Your instructions:
Both the line below containing "Screen dimensions: 1441x888" and the line containing "This screenshot has height=1181, width=1818.", along with every line between them, should be repeated exactly; no other line belongs in the answer.

++++++

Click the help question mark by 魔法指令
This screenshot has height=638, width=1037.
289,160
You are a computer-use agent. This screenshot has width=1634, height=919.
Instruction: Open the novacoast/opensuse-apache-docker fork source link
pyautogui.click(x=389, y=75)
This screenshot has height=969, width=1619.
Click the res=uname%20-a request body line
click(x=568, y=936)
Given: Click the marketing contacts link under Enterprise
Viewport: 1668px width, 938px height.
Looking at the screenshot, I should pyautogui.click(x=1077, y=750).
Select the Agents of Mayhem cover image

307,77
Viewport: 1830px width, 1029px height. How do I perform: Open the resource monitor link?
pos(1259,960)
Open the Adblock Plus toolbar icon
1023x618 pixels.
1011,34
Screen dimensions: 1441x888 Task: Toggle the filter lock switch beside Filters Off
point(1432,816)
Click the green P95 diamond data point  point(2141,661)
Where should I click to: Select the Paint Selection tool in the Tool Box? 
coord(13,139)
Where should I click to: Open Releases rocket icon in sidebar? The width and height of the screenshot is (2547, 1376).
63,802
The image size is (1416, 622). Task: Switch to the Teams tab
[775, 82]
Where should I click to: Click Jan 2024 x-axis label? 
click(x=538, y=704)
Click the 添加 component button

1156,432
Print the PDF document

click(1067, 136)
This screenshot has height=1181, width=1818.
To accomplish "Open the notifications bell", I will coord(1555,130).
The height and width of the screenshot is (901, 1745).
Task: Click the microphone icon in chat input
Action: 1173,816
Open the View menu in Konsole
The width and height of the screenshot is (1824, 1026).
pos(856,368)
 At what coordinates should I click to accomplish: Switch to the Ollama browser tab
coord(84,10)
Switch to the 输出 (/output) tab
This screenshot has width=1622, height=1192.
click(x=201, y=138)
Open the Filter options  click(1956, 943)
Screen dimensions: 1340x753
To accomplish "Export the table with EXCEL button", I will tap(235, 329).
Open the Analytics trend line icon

++++++

Answer below:
Screen dimensions: 1441x888 Task: Toggle the filter lock switch beside Filters Off
point(1432,816)
Click the green P95 diamond data point  point(2141,661)
Where should I click to: Select the Paint Selection tool in the Tool Box? 
coord(13,139)
Where should I click to: Open Releases rocket icon in sidebar? The width and height of the screenshot is (2547, 1376).
63,802
The image size is (1416, 622). Task: Switch to the Teams tab
[775, 82]
Where should I click to: Click Jan 2024 x-axis label? 
click(x=538, y=704)
Click the 添加 component button

1156,432
Print the PDF document

click(1067, 136)
This screenshot has height=1181, width=1818.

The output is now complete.